*Source extract*

# Off Market Transfer Assistance



## taomech (12 July 2014)

Hello all, hoping someone will be able to provide assistance. 
My mother currently holds 12 stocks with CommSec, CHESS. She would like to transfer these shares into my name, I am with NAB trade. 
So far my options are simply selling them and rebuying, or an off market transfer. 

Selling idea would cost approximately $40 per holding. I am not sure about the cost of the off market transfer. Computershare states that if the seller is the same for multiple holdings, a fee of $55 only needs to be paid once. 
CommSec however states that the $55 is payable for each holding, which will cost me significantly more. 

Would someone please be able to help me identify what is the cost efficient way of going about this? And whether the $55 is per holding? 


Thank you in advance.


----------



## burglar (12 July 2014)

taomech said:


> Hello all, hoping someone will be able to provide assistance.
> My mother currently holds 12 stocks with CommSec, CHESS. She would like to transfer these shares into my name, I am with NAB trade.
> So far my options are simply selling them and rebuying, or an off market transfer.
> 
> ...




Do not quote me but I believe that the brokers can transfer between themselves at minimum cost to you.
Ask each broker if this is so.


----------



## ROE (13 July 2014)

burglar said:


> Do not quote me but I believe that the brokers can transfer between themselves at minimum cost to you.
> Ask each broker if this is so.




Nope, it used to be not any more ...each transfer cost $55 as they have to do some red tap before the transfer and hence the charge.


----------



## Craton (13 July 2014)

Wow, last time I did this we still had Stamp Duty.

Without searching, from memory a transfer on or off market, either way a CGT event has occurred. Correct?


----------

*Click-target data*
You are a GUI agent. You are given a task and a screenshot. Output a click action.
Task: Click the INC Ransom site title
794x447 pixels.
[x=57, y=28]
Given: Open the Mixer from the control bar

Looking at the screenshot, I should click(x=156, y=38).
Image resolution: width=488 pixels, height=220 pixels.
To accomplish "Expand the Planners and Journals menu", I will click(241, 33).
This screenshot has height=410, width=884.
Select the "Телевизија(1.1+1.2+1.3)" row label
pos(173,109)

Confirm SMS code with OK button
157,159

---

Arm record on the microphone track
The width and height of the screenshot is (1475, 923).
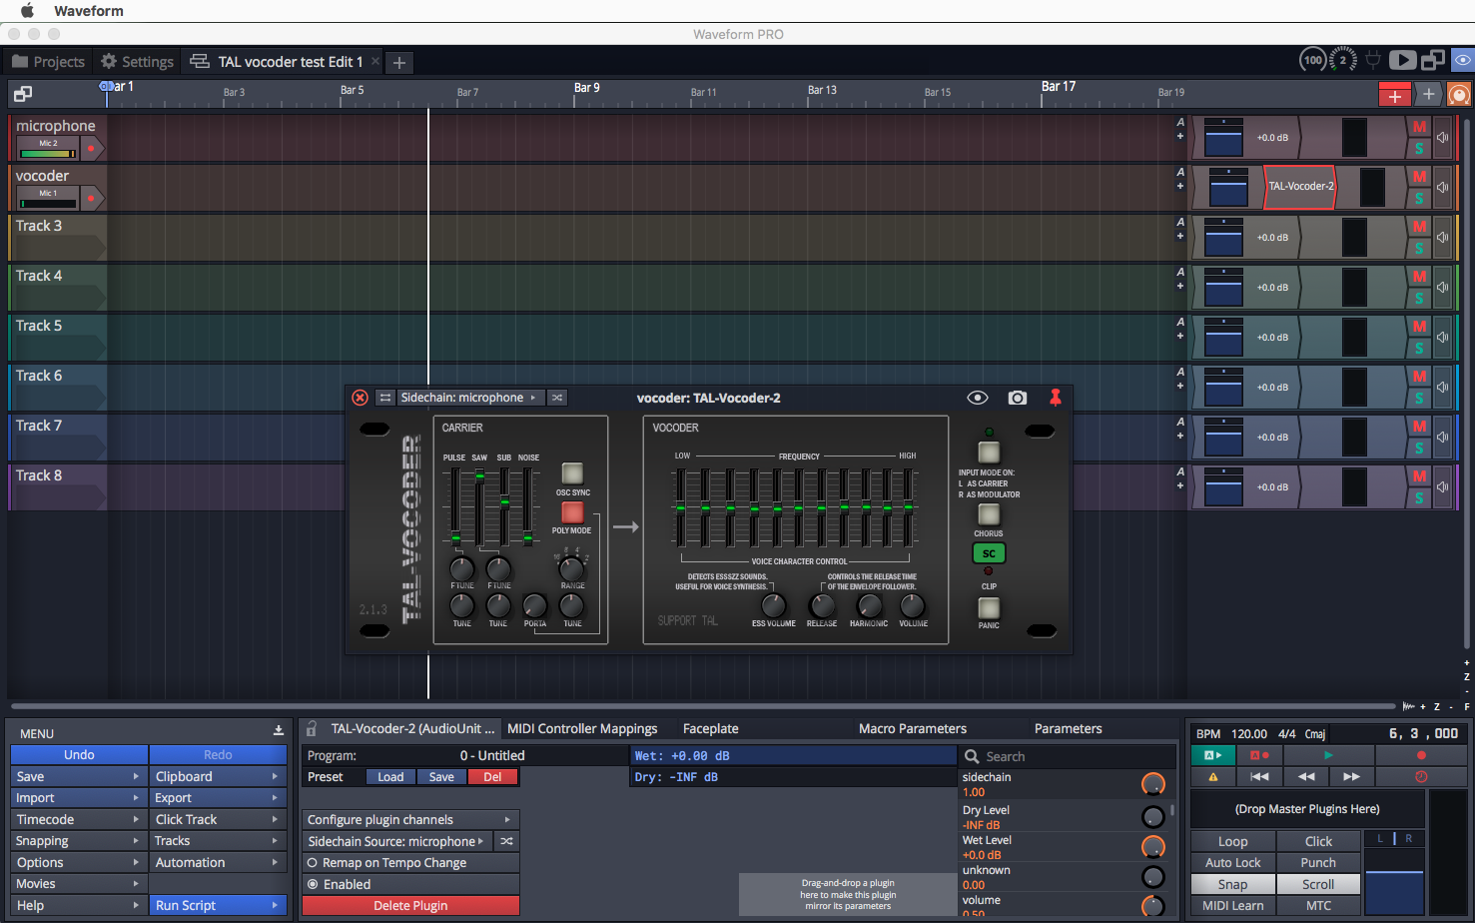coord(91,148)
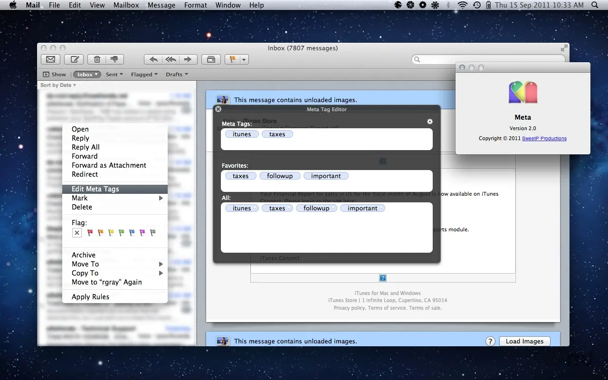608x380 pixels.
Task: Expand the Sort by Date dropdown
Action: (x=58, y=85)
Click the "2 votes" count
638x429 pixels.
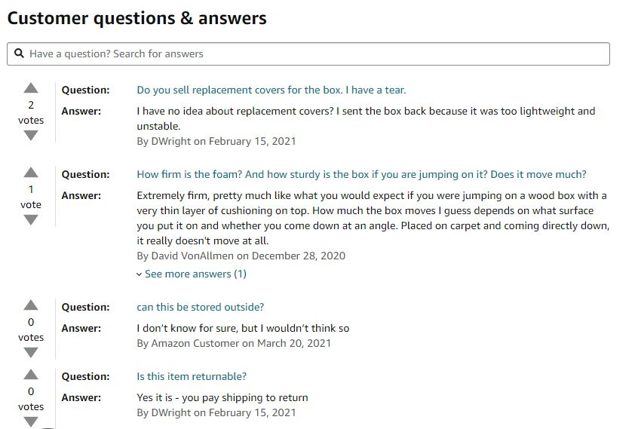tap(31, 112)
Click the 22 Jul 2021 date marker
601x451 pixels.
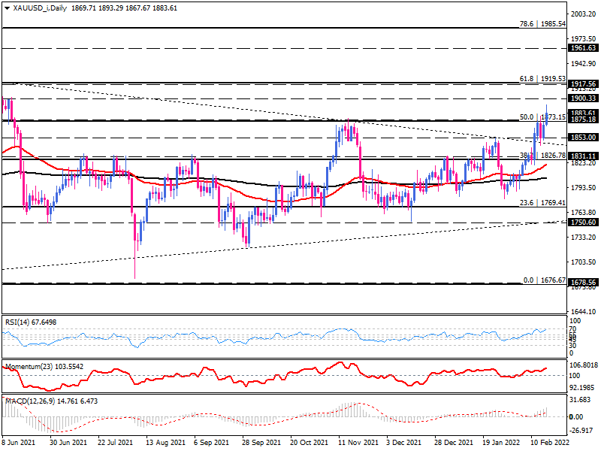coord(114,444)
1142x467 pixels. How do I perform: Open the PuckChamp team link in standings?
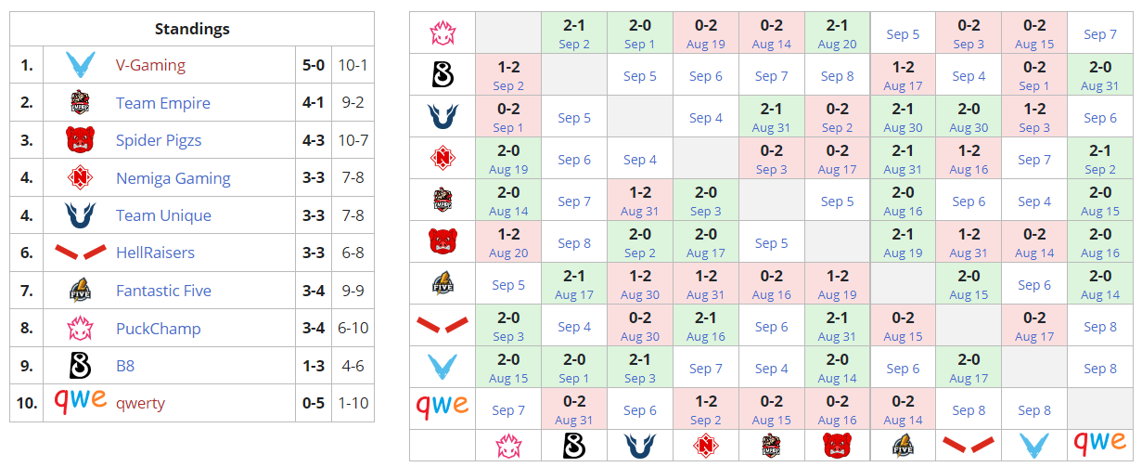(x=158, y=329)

--

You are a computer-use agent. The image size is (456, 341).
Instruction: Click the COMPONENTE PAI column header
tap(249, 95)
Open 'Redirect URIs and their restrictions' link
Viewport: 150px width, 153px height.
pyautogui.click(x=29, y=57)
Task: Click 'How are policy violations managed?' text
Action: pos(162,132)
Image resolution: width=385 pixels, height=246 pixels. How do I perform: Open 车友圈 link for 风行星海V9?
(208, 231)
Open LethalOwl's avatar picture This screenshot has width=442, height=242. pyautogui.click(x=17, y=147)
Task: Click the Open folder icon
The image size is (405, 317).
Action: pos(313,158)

*Problems to solve*
1. Answer these questions about the forum thread on off-market transfers:
(a) How many stocks does taomech's mother hold with CommSec?
(b) What approximate cost per holding does taomech give for selling the shares and rebuying them?
(c) According to ROE, how much does each transfer cost?
2. Render the entries from the line with "You are a GUI" up to and including the line with "pos(173,109)" as a JSON list of strings, one string per line, with blank lines left out.

*Outputs in order*
1.
(a) 12
(b) About $40 per holding
(c) $55

2.
[
  "You are a GUI agent. You are given a task and a screenshot. Output a click action.",
  "Task: Click the INC Ransom site title",
  "794x447 pixels.",
  "[x=57, y=28]",
  "Given: Open the Mixer from the control bar",
  "Looking at the screenshot, I should click(x=156, y=38).",
  "Image resolution: width=488 pixels, height=220 pixels.",
  "To accomplish \"Expand the Planners and Journals menu\", I will click(241, 33).",
  "This screenshot has height=410, width=884.",
  "Select the \"Телевизија(1.1+1.2+1.3)\" row label",
  "pos(173,109)"
]